Quelle taille dois-je acheter ?
Prenez toujours la taille au-dessus. Toujours. En général, les salopettes ont de toute façon deux rangées de boutons sur les bretelles. Donc, si elle est un peu grande, vous utilisez le bouton du haut et vous roulez le bas pour faire un ourlet. Leo a porté une taille 12 mois de ses 8 mois jusqu'à presque un an et demi, simplement en ajustant les bretelles. C'est le seul vêtement qui rentabilise vraiment votre investissement.

Les bébés dorment-ils en salopette ?
Pardon ? Non. S'il vous plaît, ne faites pas ça. Les salopettes comportent des pièces métalliques — boucles, boutons, coutures épaisses. Je veux dire, vous aimeriez dormir dans une salopette en jean, vous ? Mettez votre enfant dans un bon pyjama doux à pieds, et gardez la salopette pour quand il est réveillé et qu'il détruit votre salon.

Comment enlever les taches d'accidents de couche ?

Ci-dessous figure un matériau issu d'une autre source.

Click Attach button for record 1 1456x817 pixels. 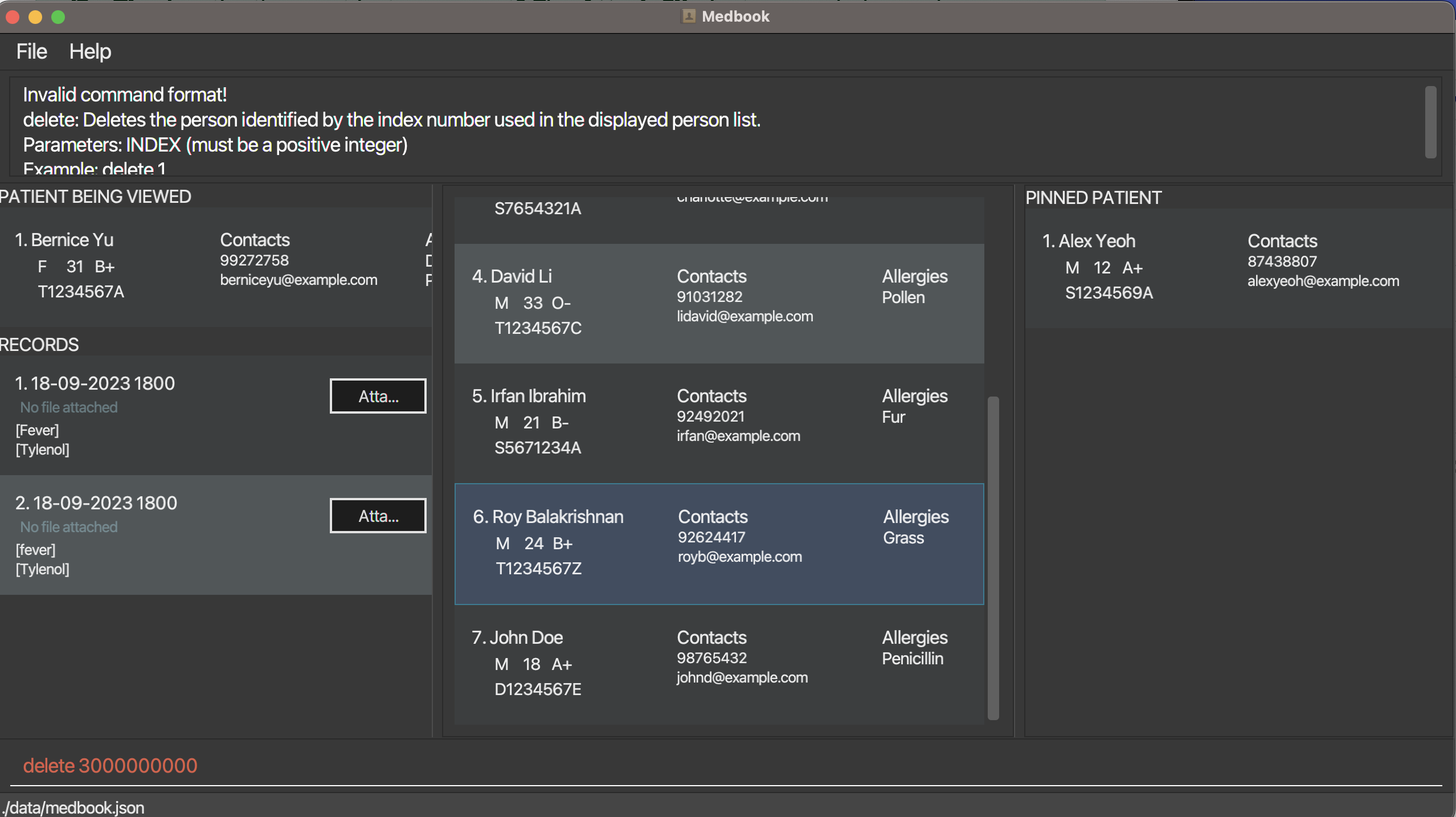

Écoutez, si c'est vraiment la catastrophe, en général, je jette juste la tenue à la poubelle. Je plaisante. Enfin, presque. Mais sérieusement, comme beaucoup de salopettes sont faites dans des matières épaisses comme le velours côtelé ou la toile, les taches s'incrustent vraiment dans les sillons. Je la rince immédiatement à l'eau froide (l'eau chaude "cuit" les protéines contenues dans le caca, ce qui est dégoûtant mais vrai), je frotte avec du liquide vaisselle bleu type Dawn, et je laisse sécher au soleil. Le soleil est littéralement magique pour les taches de caca de bébé. Je ne connais pas la science qu'il y a derrière, mais ça marche.